Prove the sun will rise tomorrow using the scientific method.  Bet you can't do it.  You can make the hypothesis, and that hypothesis may or may not be confirmed.  There is a very high probability that it will, BUT, it is not absolutely certain.  Consider the possibility, however remote, that the sun suddenly goes supernova on us unexpectedly.  Stars do explode.  Or consider there is a giant piece of space matter which has been obscured and unseen by our telescopes.  What if such a thing were large enough to smash into our sun without incinerating causing our sun to explode?  What if such an object were to slam into the earth knocking us out of orbit?  These are possibilities.  Very, very remote possibilities, but still possibilities.  Nothing in this world is absolutely certain.

Yet, I don't know many people who live their lives worrying over such matters.  Not too many people go around doubting the sun will come up tomorrow.  They live their lives with the conviction that it will--even though they can't see it until it happens. 

My faith in God is very much like the belief that the sun will rise tomorrow.  I can't prove it with certainty, but I have the conviction that He is there; that He became God incarnate; that He died and on the third day was raised from the dead.  I don't doubt this.  I believe it like I believe the sun will come up tomorrow.

1 comment:

Kathy said...

This post is to the point.

I am coming to believe that we are all talking about the same thing, but on different levels. This causes confusion, and the devil loves confusion.

I think we need to try to understand what each other is really saying. Here are some examples of what I mean.

In the Augsburg Confession, Luther is trying to express pure catholic Christian doctrine. Rightly understood, there is no conflict here.

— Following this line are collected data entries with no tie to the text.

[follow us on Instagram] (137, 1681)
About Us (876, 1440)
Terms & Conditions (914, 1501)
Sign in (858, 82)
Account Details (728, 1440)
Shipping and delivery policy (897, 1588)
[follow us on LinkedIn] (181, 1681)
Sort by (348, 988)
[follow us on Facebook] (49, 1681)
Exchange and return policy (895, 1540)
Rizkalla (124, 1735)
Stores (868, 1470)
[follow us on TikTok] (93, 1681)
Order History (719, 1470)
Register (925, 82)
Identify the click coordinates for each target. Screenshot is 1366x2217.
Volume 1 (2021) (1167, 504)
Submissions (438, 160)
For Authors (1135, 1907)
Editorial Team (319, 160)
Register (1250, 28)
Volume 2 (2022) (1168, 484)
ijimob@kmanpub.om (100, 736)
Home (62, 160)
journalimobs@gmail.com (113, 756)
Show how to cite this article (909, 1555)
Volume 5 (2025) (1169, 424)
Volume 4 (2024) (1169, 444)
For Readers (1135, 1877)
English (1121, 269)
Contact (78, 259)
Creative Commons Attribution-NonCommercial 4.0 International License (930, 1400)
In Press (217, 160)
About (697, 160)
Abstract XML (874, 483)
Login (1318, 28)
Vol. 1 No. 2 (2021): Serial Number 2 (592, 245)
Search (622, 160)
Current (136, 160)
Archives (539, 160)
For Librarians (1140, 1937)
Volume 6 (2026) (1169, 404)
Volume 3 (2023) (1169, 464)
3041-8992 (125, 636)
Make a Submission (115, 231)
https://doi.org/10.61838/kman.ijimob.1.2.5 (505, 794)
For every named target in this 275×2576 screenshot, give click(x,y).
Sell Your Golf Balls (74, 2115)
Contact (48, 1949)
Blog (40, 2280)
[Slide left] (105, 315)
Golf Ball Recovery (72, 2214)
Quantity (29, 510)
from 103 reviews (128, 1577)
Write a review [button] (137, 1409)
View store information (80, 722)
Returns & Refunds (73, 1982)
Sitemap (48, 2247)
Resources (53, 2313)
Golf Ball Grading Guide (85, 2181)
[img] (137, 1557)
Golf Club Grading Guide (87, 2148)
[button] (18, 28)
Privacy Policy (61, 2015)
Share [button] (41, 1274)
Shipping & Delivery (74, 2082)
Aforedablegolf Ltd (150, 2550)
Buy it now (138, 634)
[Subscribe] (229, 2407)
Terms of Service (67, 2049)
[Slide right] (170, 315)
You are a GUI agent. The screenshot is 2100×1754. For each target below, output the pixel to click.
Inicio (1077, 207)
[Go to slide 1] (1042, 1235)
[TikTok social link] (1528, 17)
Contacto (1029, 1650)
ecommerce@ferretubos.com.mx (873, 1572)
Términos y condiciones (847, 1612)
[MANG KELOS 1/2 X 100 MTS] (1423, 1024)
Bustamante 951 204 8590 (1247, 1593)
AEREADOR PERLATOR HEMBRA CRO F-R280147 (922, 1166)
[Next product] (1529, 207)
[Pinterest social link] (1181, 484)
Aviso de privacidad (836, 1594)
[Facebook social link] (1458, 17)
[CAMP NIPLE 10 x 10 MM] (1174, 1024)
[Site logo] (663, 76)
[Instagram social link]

Luther wants married clergy. Many in the Catholic Church want it. It will probably come at some time in the future. We are just on different levels of time here. This is what I meant when I wrote that I agree with the Augsburg Confession.

When Luther wrote "rightly taught" he was trying to express pure Christian doctrine. He has been misunderstood because, on another level, someone must teach, and who is right? Interpretation and authority must intervene. Levels.

The ELCA wants gay clergy. I think, on a deep level, the ELCA is trying to express the truth that God loves all people. This needs to be clarified.

Bishop Mark Hanson and others are very welcoming and conciliatory toward Muslims. The ELCA is known for its pro-Palestinian position. This outrages conservatives. I think what Hanson is trying to express, at a deep level, is that God loves all people.

The issue of doubt versus faith is another example. We need to understand what is really being said, on different levels.

Look at the structure of the ELCA. There is a Presiding Bishop in Chicago -- The Bishop of Chicago. He has bishops under him. He speaks with one voice for the ELCA. What is the difference between him and the Bishop of Rome? None. Just levels of understanding. The 2 bishops are on parallel levels.

I say: Let's try to out-smart the devil and come together.